El sociólogo alemán Max Weber fue contundente al definir al líder como el responsable de guiar a otras personas por el camino correcto para alcanzar objetivos concretos o metas compartidas. La descripción sigue vigente hoy día, al igual que el anhelo de las masas de contar con alguien capaz de vislumbrar mejores destinos y, sobre todo, con la capacidad y los talentos para hacerlos realidad. Para cumplir con su cometido, por tanto, el liderazgo efectivo se estructura sobre una diversidad de cualidades, pero tres de ellas destacan sobre el resto: credibilidad, honestidad y coherencia con los valores profesados. En ausencia de cualquiera de estas, el líder en cuestión deja de ser una “certeza” y pasa a ser un “supuesto”.

Y esa es la gran plaga de estos tiempos: la multiplicidad de supuestos “líderes” que, examinados detenidamente, no superan la etiqueta de caciques o gamonales enfrascados en la consecución de beneficios particulares a costa del interés de las mayorías.
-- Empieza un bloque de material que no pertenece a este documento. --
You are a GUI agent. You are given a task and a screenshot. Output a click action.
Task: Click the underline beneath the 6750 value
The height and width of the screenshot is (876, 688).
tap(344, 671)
El cada vez mayor desencanto hacia la democracia y el vacío que deja la casta de líderes desprestigiados representan, cada vez con mayor fuerza, potenciales peligros que amenazan a la nación. Con una reciente historia donde los presidentes son alojados en palacio con menos de un tercio de los votantes, las condiciones están abonadas para el surgimiento inesperado de una figura “mesiánica” cuyos cantos de sirena gane ese tercio requerido y trastoque definitivamente lo que aún se mantiene en pie de la malograda democracia que ha sobrevivido hasta el presente.

Urge un nuevo liderazgo para revertir el proceso degenerativo. Pero uno capaz de unir al país en un proyecto común; lo suficientemente inspirador como para bosquejar un destino en el que coincidan todas las voluntades nacionales. Insistir en la política mediocre y excluyente de hoy es una piedra de molino amarrada al cuello de las presentes y futuras generaciones.